United States of America v. Epstein case brief

United States of America v. Epstein case brief summary
27 F. Supp. 2d. 404 (1998)

Plaintiff government lessor (lessor) brought an action to evict defendants, lessee and subtenants (lessees) from a building formerly used as a home of a deputy consul general. The lessor obtained possession to the property pursuant to the Foreign Mission Act, 22 U.S.C.S. § 4301 et seq., and then subleased the property allegedly without permission, and the sublessee then sublet the property. The lessees brought a motion for summary judgment.

The lessees claimed the lessor orally consented to subleasing, and the lessor did not terminate the lease as the lessor breached an implied covenant of good faith and fair dealings by unreasonably withholding written consent to the original lessees' sublease request.
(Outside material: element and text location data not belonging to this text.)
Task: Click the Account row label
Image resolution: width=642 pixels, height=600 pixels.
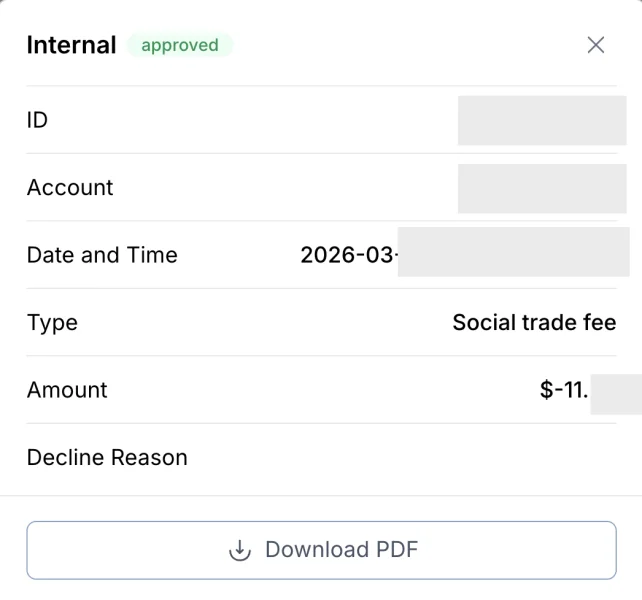Action: point(70,188)
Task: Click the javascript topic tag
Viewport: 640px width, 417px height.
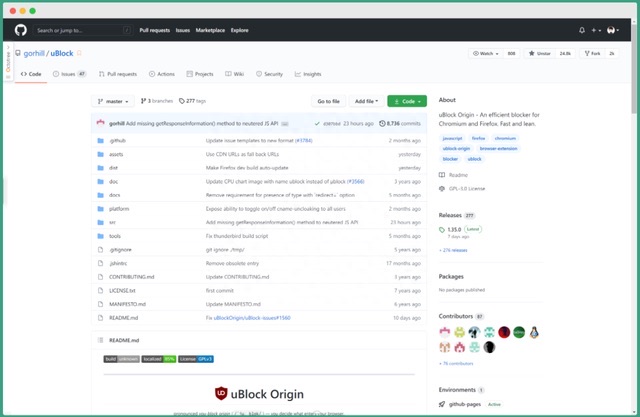Action: tap(453, 138)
  • The court rejected the claims and found under Fed. R. Civ. P. 56(c) the lessor had the burden to prove there was no genuine issue of material fact. 
  • The court held the contract had to be interpreted to determine the parties' intent, and the lease clearly required advance written notice of the lessor to sublet premises. 
  • The court needed to determine whether federal contract law or state law applied and under state law when a lease required a tenant to obtain prior written consent of the landlord to sublet or assign leased premises. 
  • A landlord may have refused consent arbitrarily unless lease stated the landlord might not have unreasonably withheld consent. 
  • The court held state law applied as there was no federal statutory or common-law of landlord and tenant, landlord-tenant law was traditionally a matter of state law and between general federal contract principles and specific landlord-tenant law, the latter applied.
The court granted the lessor's motion for summary judgment on its claim of ejectment.